Are you better to manage your investments yourself or should you select an investment advisor to assist? How do you choose the right advisor?

What is your allocation between investing in stocks or bonds? Should you diversify outside of Canada? Do you want to own stocks and bonds directly, or purchase a mutual fund that owns those assets?

Investing, like other important areas of life, requires decision-making. Let’s consider a couple of useful techniques that might assist with your decision-making.

A simple option is the pros-and-cons list. Compare your reasons for going ahead with a decision to those of why you shouldn’t.

You can enhance this list by giving a certain weight to specific criteria. For example, you could evaluate different advisors based on their communication ability, tax knowledge, or location of their office.

Emotions can be significant in decision-making, especially the fear of making a mistake.

You may prefer to own a select number of stocks, but what happens if one or two of those stocks perform very poorly?

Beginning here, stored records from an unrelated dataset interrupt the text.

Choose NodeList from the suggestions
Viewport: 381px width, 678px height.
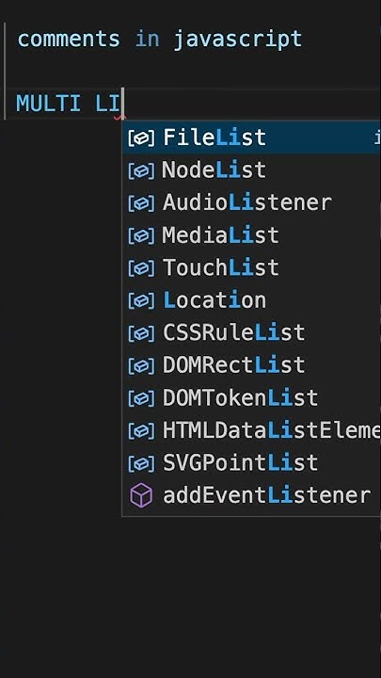click(252, 170)
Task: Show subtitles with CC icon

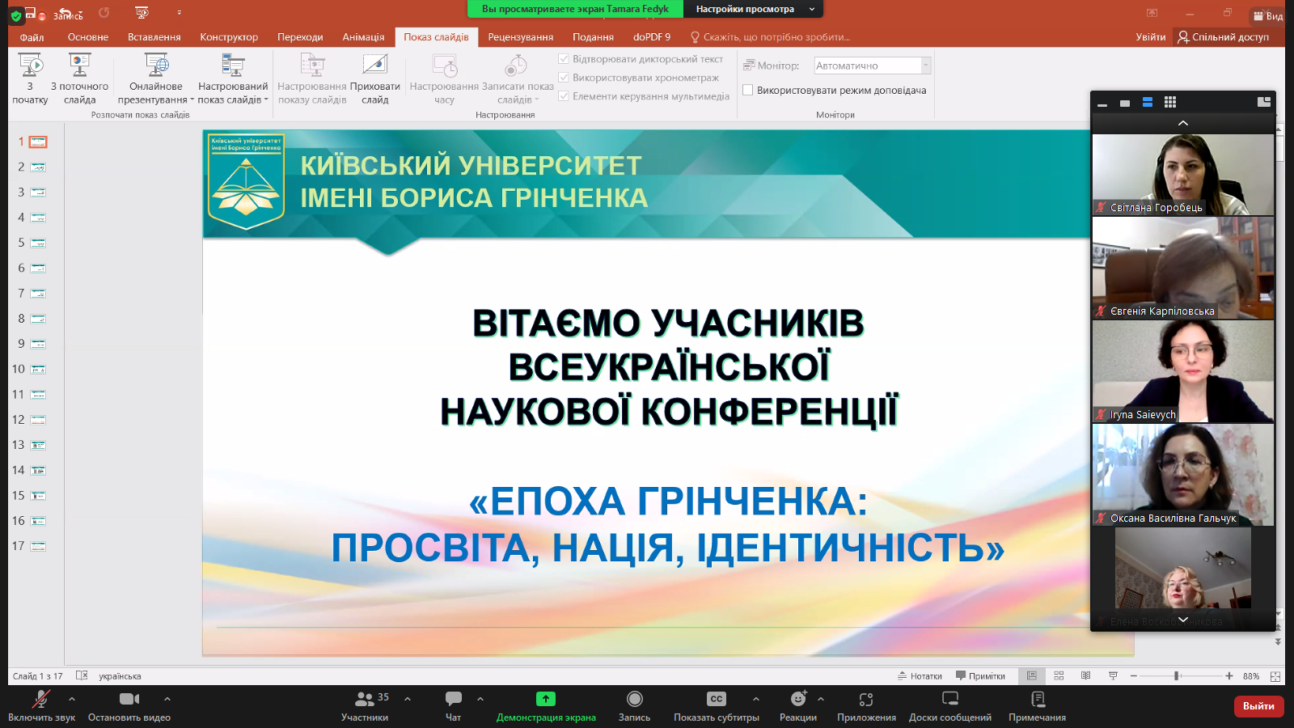Action: [x=716, y=700]
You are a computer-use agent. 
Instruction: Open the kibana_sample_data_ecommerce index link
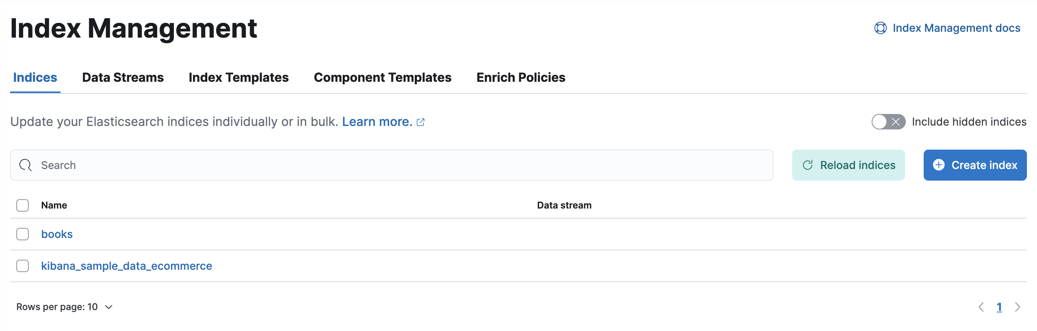(x=126, y=266)
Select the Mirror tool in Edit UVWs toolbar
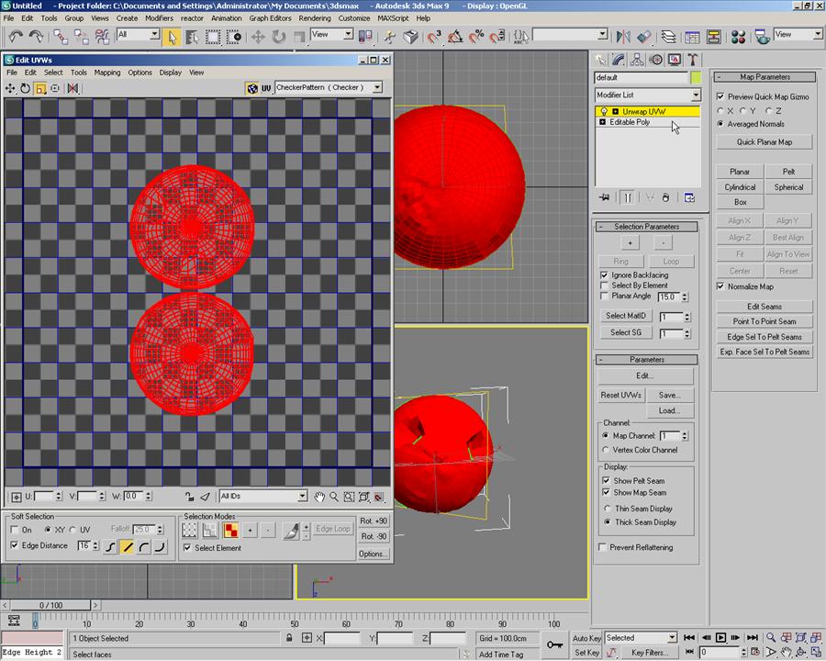The height and width of the screenshot is (661, 826). pos(73,88)
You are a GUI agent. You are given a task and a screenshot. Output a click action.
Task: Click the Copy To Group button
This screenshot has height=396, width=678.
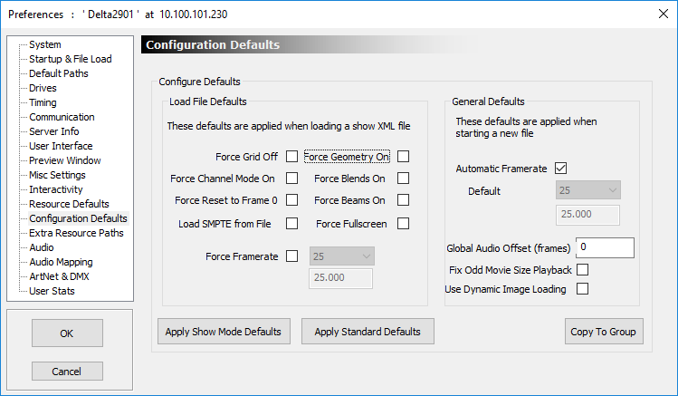[604, 332]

Are you better to own a mutual fund that owns hundreds of stocks in order to spread your risk?

Yes, this is safer, but it eliminates the possibility of investing heavily in a few stocks in the hope that one of them might have an extraordinary appreciation in value.

Decisions should be made based on what makes the most sense given your circumstances, combined with the information you have to evaluate your options at the time of that decision.

After you have made a decision what is your gut feeling? If you aren’t comfortable with your decision, go back and reevaluate the alternatives.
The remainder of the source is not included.